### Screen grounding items
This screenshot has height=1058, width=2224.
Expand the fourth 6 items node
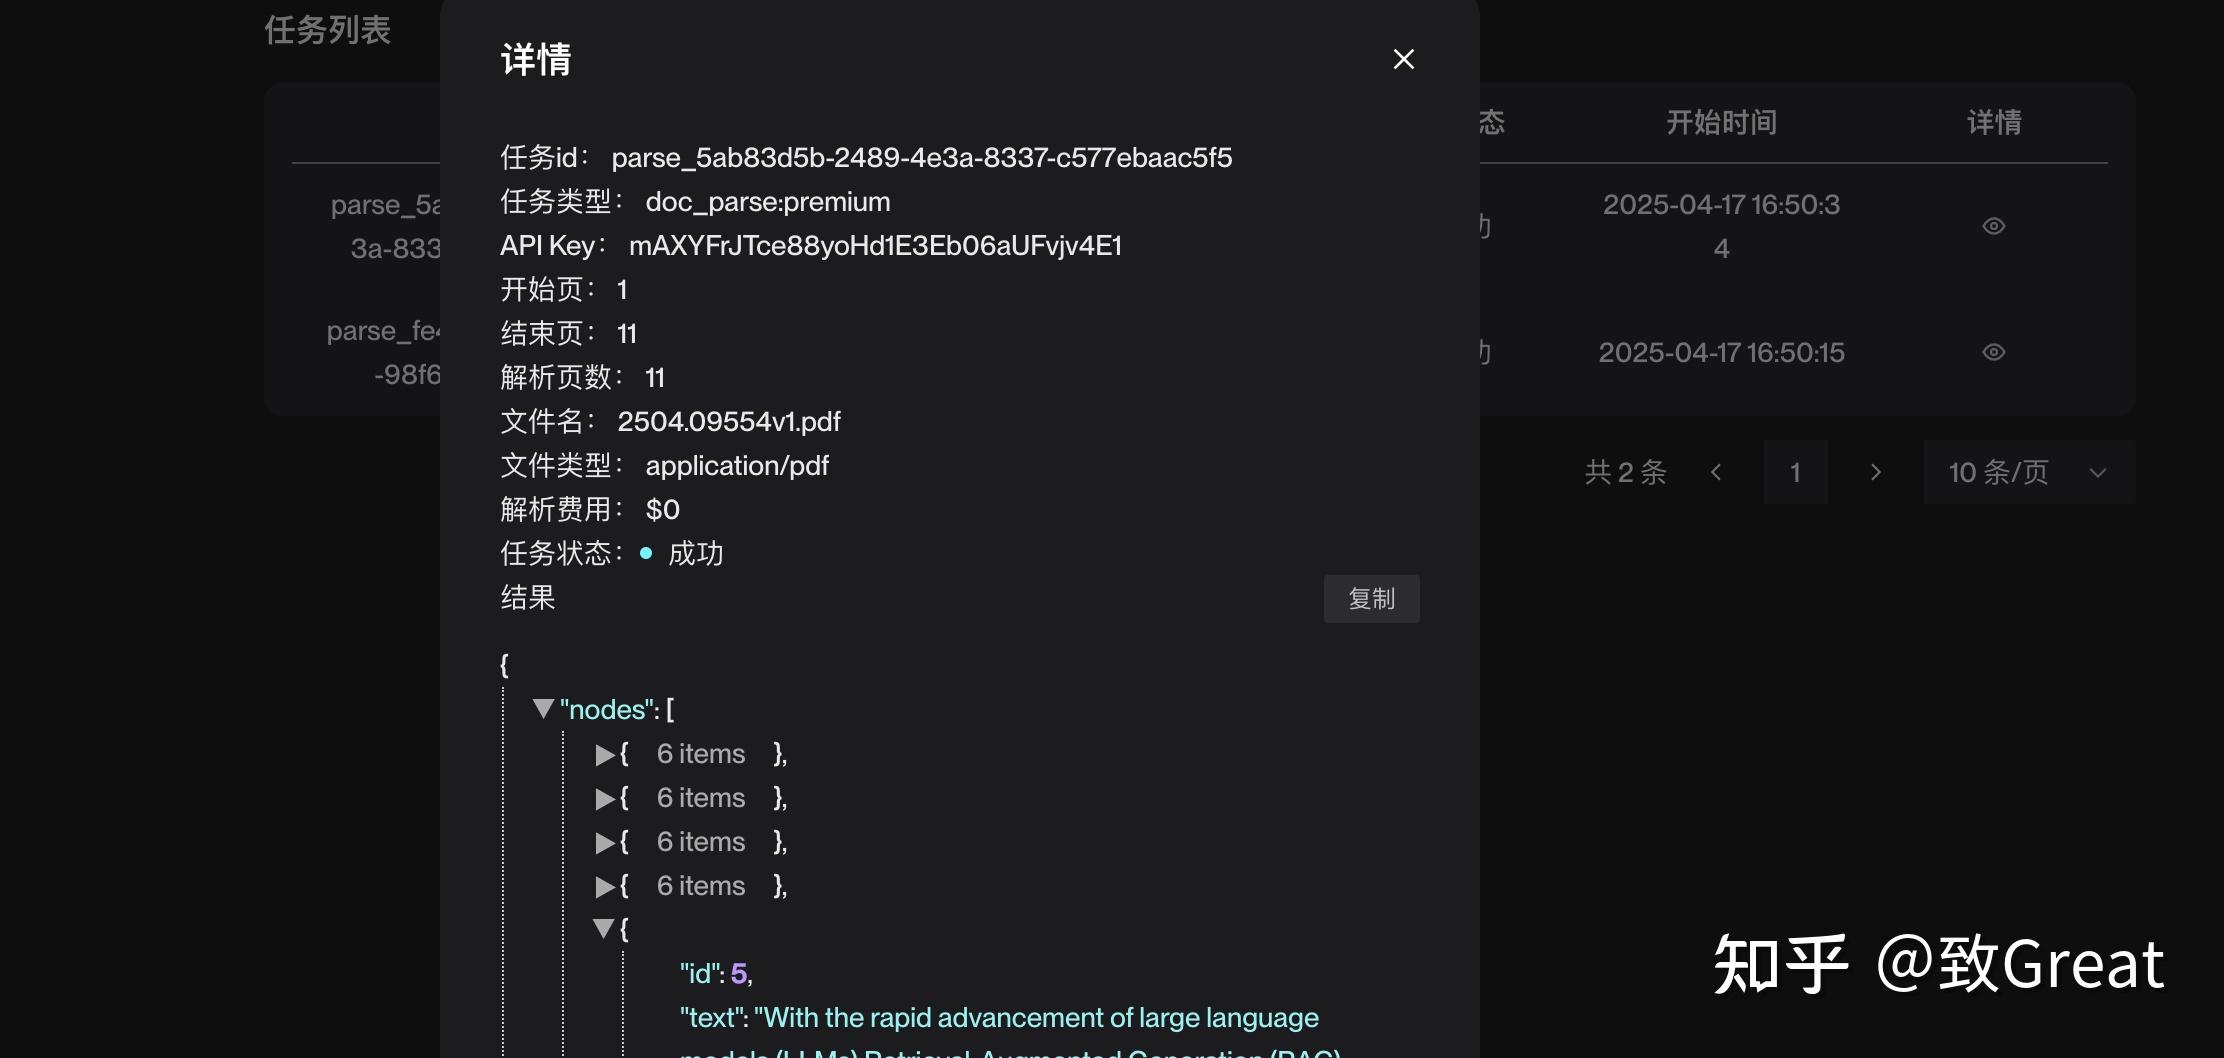click(x=605, y=887)
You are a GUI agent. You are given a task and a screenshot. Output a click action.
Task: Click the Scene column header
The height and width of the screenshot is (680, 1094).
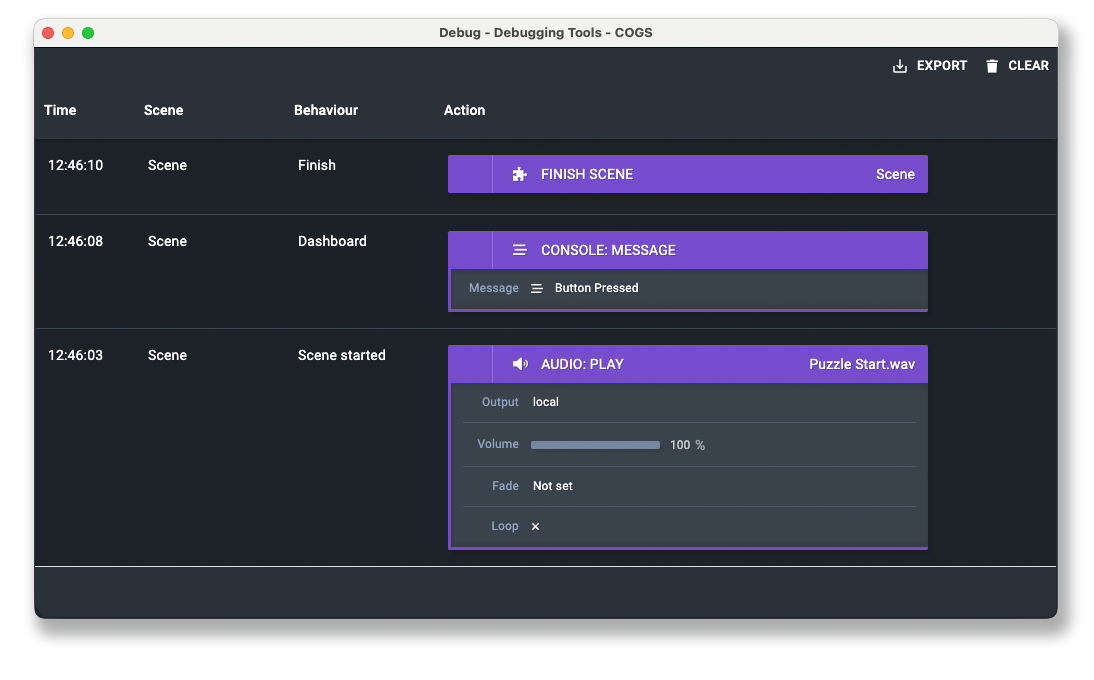pos(163,110)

### Task to carry out
Swap "screenshot" for "screen capture" everywhere it appears in the items, and write them out again with nothing else changed. Leave the pictures out.

### Exercise output
This screen capture has height=1058, width=2224.
Expand the fourth 6 items node
click(x=605, y=887)
You are a GUI agent. You are given a task and a screen capture. Output a click action.
Task: Click the Scene column header
The height and width of the screen capture is (680, 1094).
pos(163,110)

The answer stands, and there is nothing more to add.